The doctors and athletes come to the clinic between 1 and 5 p.m., a high-traffic time that often gets chaotic, Beck said. During these hours, Beck checks patients in, does their paperwork, finds out why they're in to see the doctors, and then he determines the order in which the patients will see which doctor.

Beck said the clinic is comparable to an urgent-care facility, both for the way things operate and the stress associated with the job.

"In the medical profession, you understand there's high stress," he said. "Some people handle it well; some don't.
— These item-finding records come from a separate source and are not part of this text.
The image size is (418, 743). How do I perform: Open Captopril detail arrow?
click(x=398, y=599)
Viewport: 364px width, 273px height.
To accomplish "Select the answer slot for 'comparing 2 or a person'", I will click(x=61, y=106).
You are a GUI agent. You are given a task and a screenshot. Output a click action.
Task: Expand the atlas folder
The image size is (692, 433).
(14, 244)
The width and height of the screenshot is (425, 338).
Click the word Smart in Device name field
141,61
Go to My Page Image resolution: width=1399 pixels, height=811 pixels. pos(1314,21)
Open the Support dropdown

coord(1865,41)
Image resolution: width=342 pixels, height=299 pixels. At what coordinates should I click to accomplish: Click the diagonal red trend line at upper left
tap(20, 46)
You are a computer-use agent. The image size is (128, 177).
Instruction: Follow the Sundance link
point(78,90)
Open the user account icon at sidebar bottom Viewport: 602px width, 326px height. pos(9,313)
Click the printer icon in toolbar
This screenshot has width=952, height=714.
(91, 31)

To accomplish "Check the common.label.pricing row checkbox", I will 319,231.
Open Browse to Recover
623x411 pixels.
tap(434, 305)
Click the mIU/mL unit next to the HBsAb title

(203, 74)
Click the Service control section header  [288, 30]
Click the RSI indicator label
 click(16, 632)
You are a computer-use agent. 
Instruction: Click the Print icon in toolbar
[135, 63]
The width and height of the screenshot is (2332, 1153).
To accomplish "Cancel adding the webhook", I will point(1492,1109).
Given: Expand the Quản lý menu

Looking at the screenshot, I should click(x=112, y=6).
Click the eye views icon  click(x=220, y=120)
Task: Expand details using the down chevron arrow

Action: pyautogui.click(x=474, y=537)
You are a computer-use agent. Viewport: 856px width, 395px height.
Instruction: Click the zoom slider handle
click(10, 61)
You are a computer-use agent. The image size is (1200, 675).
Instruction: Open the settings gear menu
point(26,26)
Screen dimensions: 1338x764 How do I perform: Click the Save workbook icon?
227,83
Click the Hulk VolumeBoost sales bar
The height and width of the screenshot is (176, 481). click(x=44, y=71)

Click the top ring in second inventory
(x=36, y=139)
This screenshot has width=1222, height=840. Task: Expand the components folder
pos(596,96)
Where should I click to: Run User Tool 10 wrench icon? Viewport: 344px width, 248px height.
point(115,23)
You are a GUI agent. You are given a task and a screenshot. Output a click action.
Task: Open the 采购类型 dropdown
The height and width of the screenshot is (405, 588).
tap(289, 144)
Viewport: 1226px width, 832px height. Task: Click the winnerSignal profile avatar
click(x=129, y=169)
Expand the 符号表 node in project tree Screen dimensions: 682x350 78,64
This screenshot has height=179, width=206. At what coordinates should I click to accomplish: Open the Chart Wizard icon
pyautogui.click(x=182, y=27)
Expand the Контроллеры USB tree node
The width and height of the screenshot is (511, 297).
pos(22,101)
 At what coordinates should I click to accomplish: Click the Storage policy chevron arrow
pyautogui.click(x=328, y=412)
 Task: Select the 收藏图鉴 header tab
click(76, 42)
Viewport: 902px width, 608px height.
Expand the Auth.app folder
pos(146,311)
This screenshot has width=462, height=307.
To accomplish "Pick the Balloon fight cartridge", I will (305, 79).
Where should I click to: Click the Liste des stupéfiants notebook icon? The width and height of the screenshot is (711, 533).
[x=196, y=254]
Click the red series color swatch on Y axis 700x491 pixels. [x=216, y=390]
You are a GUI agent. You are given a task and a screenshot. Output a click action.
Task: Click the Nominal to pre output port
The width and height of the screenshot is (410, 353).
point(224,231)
Fortunately, I have a consistent personality, and I don't get extremely stressed out. I know there's a job to do, and I do it."

Beck got the job five years ago when he said he needed a major life change. Before that, he was in a UNM office working strictly with paper contracts. After a divorce, he said he was forced to look at life issues and for something else in the world he could do, something that included more personal interaction.

"I took a pay cut just to work with people and work amongst a younger group of clientele," he said. "Life isn't all about the buck."

Now, Beck gets the honor of keeping UNM athletes healthy.

"I enjoy working with athletes because it's a higher-spirited patient," he said. "The drive to become healthier faster is there with the athletes. They need to get back out there."

And when the athletes get back to competing, Beck said he experiences one of the major perks of his job.

"It's an excitement level you don't find in a lot of jobs, and even when our teams lose, you were still part of the game," he said.